## Given problem
Scale the material from its start through the line containing "tap(6, 111)", inclusive, and reproduce only those lines in full, requests included. Multiply each coordinate in the answers by 0.25 and round to whole numbers with halves rounded up, leaving every number in the requests unchanged.

## Input for this task
** Begin **

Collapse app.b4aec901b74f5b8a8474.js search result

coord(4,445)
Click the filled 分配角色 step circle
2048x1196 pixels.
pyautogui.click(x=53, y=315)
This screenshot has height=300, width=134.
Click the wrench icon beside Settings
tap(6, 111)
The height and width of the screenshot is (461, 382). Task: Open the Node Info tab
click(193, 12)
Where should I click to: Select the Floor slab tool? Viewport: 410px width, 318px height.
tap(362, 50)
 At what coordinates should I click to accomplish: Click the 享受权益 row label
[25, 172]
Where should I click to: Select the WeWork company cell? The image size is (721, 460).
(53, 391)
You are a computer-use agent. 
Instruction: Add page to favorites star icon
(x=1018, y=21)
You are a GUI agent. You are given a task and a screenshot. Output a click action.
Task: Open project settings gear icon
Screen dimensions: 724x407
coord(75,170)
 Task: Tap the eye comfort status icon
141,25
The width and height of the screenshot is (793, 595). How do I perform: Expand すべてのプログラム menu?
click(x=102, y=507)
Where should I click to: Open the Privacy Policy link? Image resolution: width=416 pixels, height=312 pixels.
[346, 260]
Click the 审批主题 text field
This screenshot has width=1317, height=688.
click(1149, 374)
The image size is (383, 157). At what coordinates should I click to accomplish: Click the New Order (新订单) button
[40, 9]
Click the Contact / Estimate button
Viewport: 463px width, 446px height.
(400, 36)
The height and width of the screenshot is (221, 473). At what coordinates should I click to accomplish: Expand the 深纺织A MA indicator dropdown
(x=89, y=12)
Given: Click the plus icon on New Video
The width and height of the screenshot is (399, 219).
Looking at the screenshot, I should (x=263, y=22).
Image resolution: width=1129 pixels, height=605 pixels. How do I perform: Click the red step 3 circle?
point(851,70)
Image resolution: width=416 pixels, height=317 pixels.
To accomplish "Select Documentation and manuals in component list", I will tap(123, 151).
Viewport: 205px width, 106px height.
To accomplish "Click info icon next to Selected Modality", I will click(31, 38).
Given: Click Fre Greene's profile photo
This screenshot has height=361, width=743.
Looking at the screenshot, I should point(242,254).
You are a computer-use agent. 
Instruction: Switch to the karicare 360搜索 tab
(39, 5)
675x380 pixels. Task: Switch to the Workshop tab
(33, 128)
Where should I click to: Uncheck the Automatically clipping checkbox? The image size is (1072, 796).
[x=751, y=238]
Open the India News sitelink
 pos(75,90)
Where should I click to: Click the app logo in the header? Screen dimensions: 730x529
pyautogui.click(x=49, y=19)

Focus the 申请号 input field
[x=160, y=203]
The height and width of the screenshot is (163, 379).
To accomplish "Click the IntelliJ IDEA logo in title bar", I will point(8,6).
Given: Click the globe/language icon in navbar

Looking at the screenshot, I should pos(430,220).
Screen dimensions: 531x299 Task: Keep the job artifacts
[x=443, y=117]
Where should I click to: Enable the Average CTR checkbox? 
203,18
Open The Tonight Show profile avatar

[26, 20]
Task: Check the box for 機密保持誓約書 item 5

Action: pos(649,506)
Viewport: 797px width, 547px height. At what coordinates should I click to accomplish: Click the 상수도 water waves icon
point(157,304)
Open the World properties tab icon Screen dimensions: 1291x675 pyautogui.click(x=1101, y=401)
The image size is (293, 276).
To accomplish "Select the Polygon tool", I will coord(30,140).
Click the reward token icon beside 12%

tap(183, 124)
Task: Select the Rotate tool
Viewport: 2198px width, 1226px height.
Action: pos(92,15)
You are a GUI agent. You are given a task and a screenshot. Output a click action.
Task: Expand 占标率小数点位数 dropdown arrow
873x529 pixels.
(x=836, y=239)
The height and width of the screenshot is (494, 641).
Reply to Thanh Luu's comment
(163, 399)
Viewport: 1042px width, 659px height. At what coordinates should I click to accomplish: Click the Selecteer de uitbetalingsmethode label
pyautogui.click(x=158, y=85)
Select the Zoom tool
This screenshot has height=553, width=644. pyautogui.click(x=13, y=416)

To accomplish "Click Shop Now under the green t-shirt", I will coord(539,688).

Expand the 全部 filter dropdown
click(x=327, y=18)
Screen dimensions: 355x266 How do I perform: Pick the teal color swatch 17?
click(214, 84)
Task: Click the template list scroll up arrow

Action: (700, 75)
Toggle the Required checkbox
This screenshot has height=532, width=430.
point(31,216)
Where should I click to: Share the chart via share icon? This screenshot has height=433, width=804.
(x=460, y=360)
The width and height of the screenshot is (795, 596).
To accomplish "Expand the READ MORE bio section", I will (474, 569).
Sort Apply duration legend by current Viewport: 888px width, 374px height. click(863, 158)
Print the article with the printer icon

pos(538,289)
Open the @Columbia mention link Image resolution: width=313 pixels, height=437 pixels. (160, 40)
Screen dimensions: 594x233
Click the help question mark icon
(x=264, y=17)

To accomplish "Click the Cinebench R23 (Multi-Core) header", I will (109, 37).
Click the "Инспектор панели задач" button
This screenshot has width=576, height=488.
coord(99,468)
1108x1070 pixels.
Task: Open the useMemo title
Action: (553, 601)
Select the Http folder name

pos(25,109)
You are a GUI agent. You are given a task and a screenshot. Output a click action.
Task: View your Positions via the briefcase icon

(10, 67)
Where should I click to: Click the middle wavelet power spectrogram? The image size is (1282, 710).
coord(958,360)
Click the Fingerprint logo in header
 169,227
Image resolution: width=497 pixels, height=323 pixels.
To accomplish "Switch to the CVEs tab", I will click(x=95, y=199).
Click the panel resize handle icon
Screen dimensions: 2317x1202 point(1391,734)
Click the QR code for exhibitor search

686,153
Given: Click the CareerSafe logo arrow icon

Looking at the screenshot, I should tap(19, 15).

** End **

## Response to the task
Collapse app.b4aec901b74f5b8a8474.js search result

coord(1,111)
Click the filled 分配角色 step circle
2048x1196 pixels.
pyautogui.click(x=13, y=79)
This screenshot has height=300, width=134.
Click the wrench icon beside Settings
tap(2, 28)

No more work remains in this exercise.